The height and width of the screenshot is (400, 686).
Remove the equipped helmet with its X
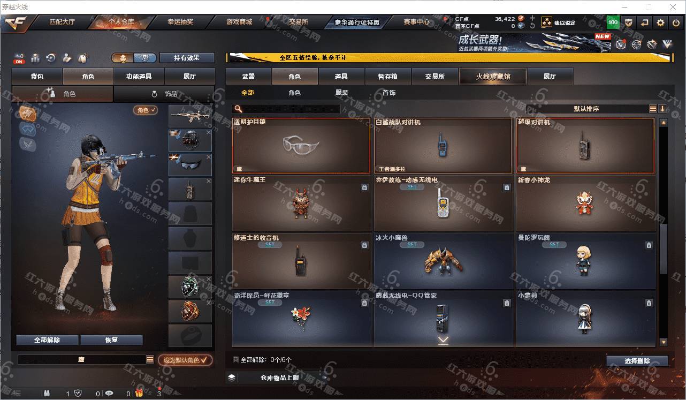click(209, 132)
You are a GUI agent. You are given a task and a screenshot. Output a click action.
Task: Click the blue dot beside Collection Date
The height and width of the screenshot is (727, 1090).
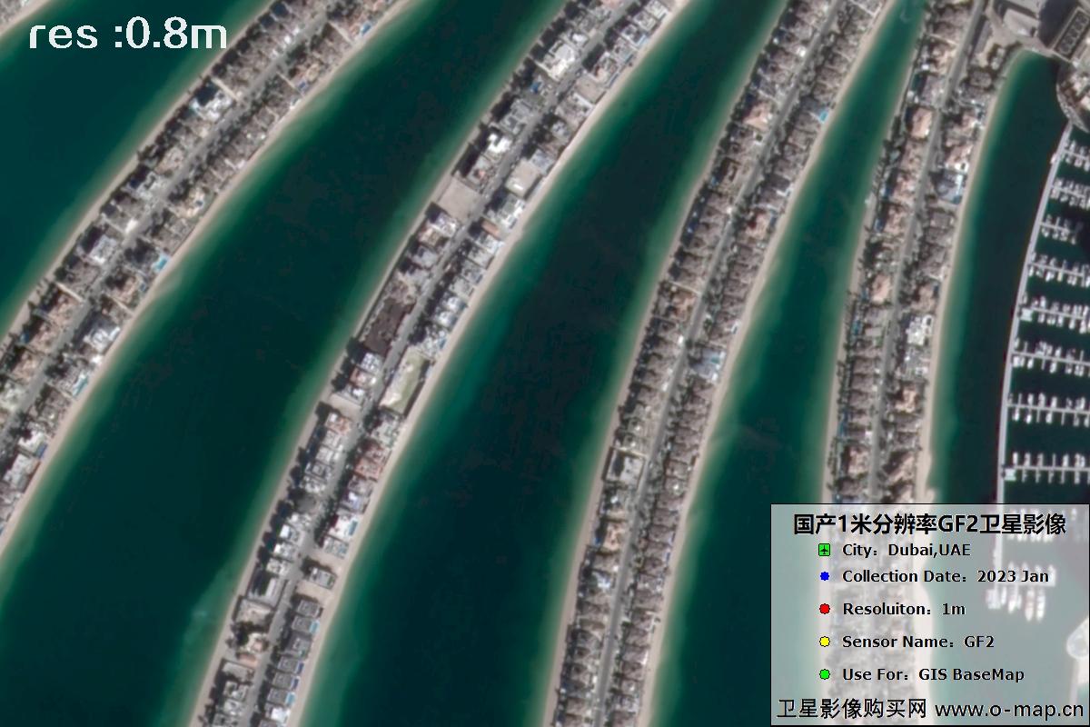[824, 576]
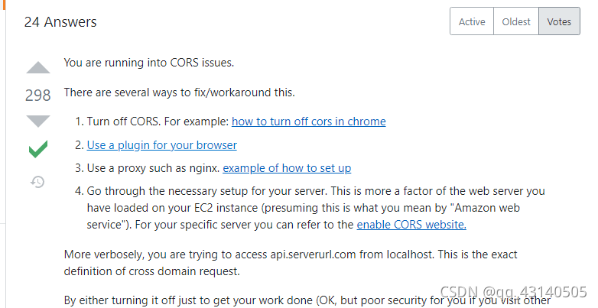Follow the 'Use a plugin for your browser' link
This screenshot has width=598, height=308.
pyautogui.click(x=161, y=145)
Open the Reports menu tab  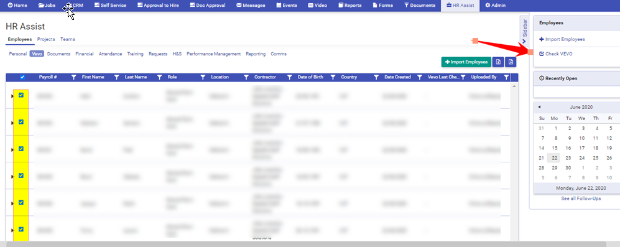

══════════

* [TRY IT] Leaving aside the images, write out the entries above word for word.

* [REPLY]
The height and width of the screenshot is (400, 686).
Remove the equipped helmet with its X
click(209, 132)
You are a GUI agent. You are given a task and a screenshot. Output a click action.
Task: Click the blue dot beside Collection Date
The height and width of the screenshot is (727, 1090).
[824, 576]
Follow the 'Use a plugin for your browser' link
This screenshot has width=598, height=308.
pyautogui.click(x=161, y=145)
Open the Reports menu tab  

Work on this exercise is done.